Stored data:
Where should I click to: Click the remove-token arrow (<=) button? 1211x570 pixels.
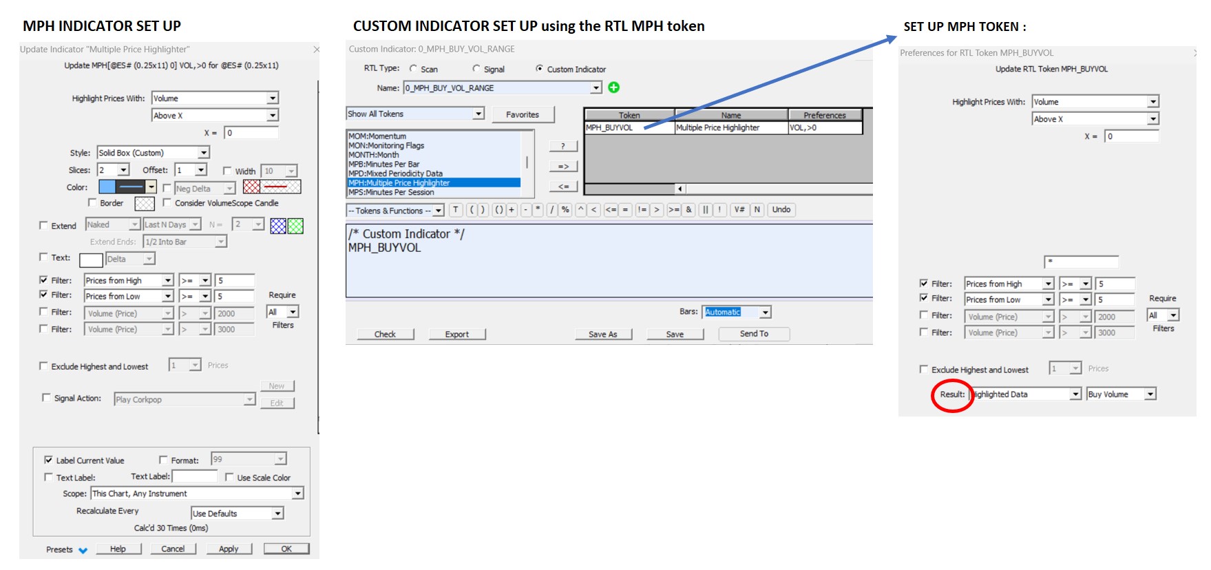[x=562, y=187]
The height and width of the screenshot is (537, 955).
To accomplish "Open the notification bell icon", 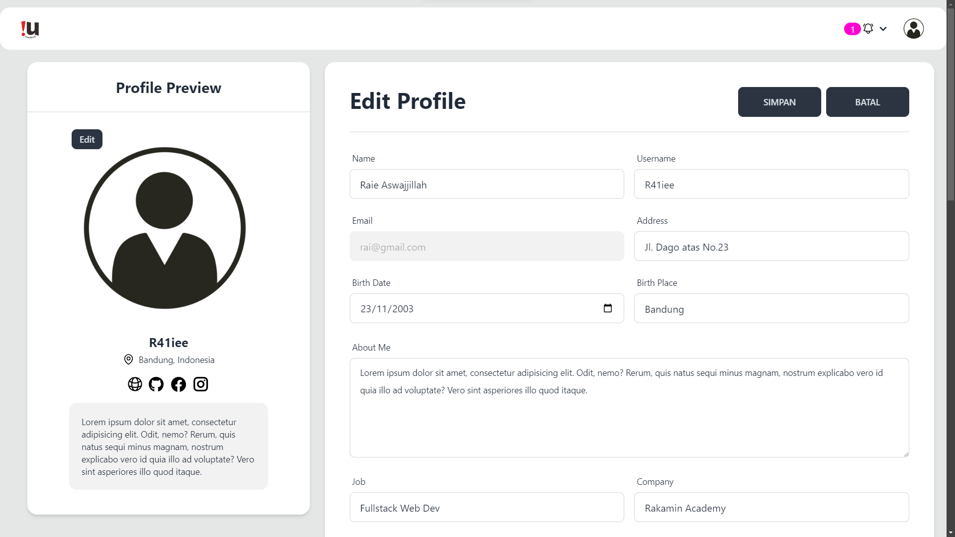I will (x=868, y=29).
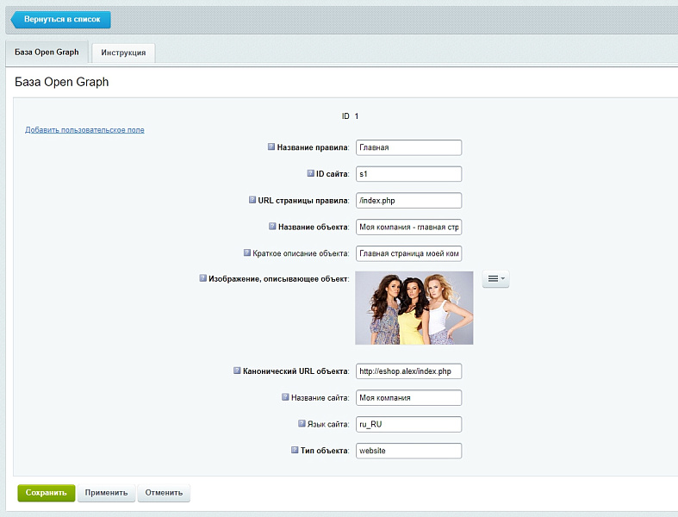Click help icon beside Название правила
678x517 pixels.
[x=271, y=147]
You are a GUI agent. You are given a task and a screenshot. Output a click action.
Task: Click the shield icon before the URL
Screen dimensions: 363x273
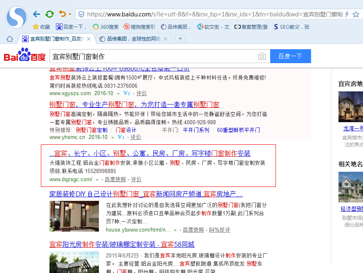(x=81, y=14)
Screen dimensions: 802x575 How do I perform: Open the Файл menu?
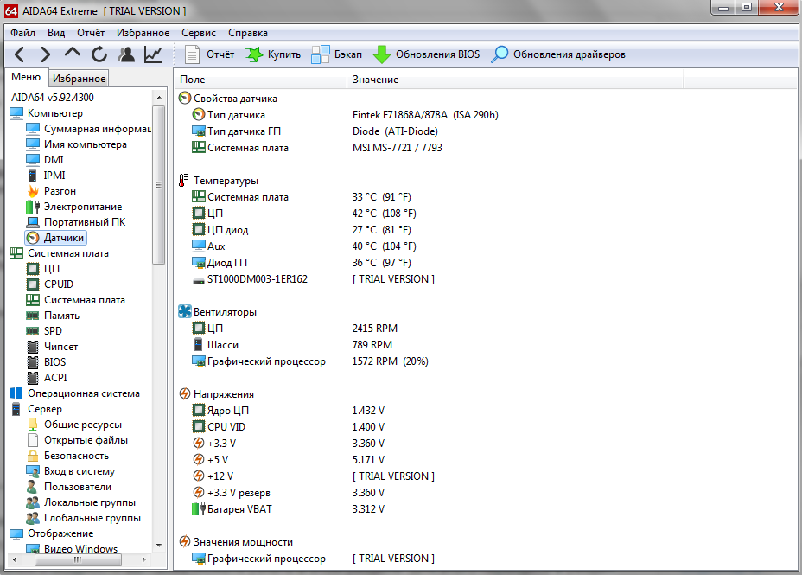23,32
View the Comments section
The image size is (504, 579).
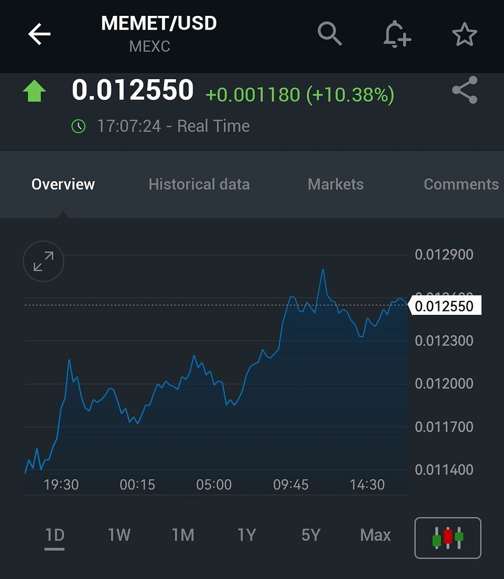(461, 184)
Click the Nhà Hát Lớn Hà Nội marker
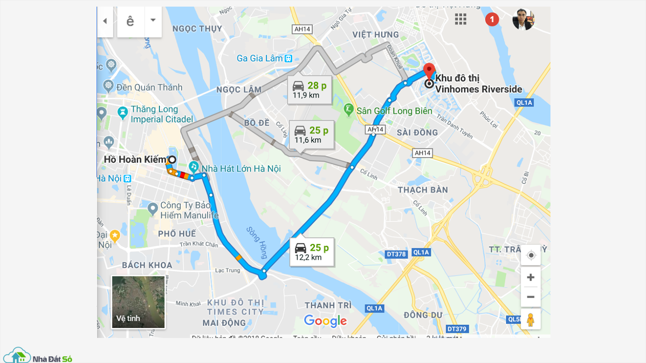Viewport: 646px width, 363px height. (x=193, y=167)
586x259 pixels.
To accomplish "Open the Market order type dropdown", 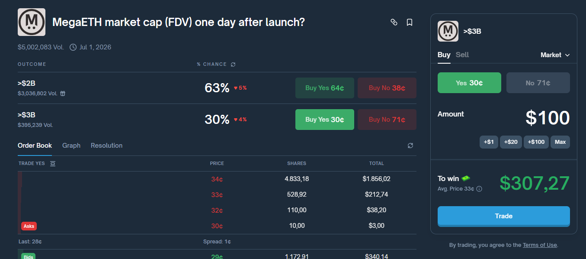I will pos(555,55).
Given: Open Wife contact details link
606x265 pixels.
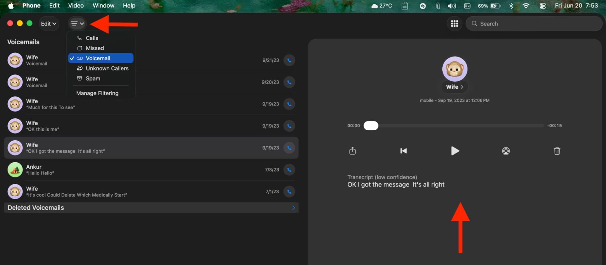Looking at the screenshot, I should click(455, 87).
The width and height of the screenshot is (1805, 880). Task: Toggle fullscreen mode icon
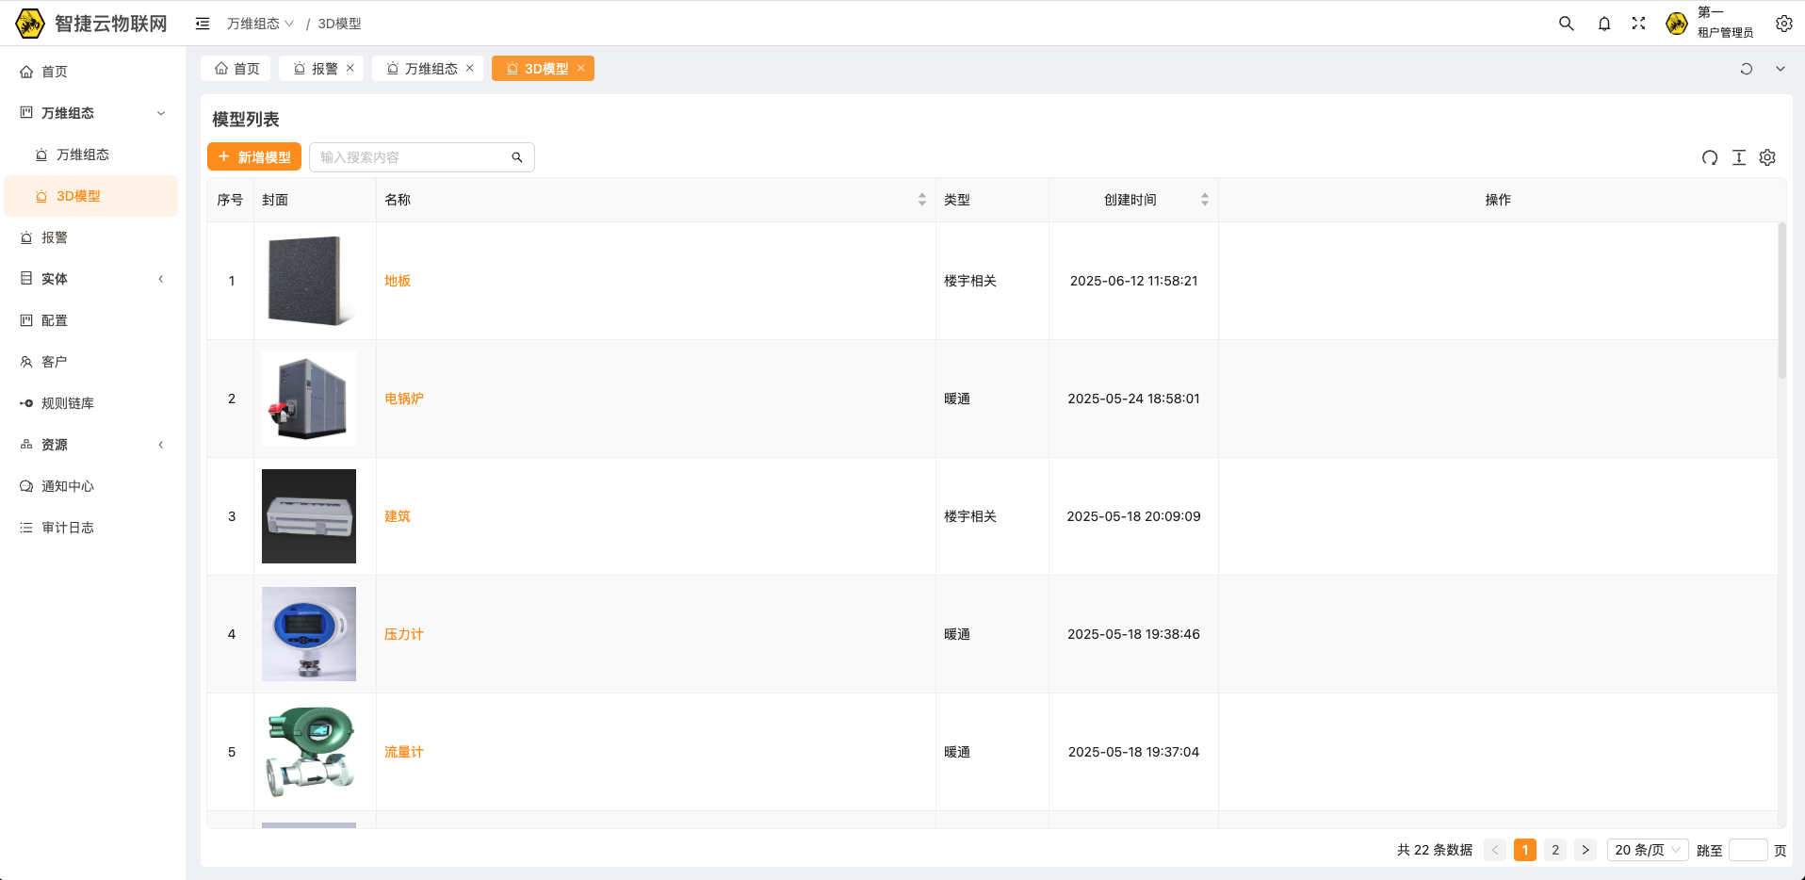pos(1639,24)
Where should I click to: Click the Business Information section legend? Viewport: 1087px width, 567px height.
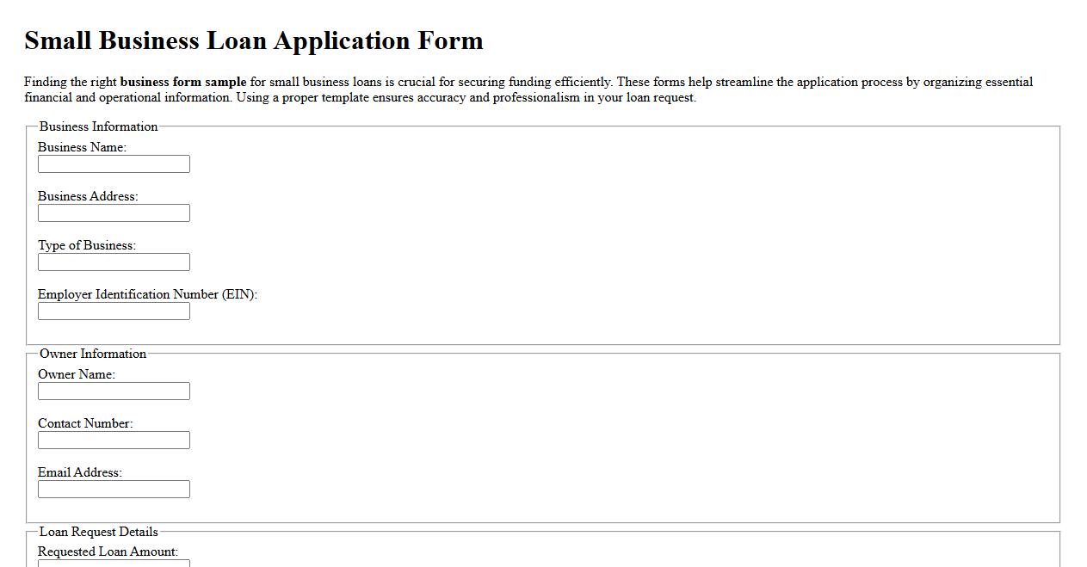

ASSIGNMENT:
In the copy, leave out all pictures, and retype exactly each line from the one with "The width and" through the last line of the entries.

RESPONSE FOR THIS EXERCISE:
The width and height of the screenshot is (1805, 880). Task: Toggle fullscreen mode icon
pos(1639,24)
Where should I click to: Click the Business Information section legend? Viewport: 1087px width, 567px height.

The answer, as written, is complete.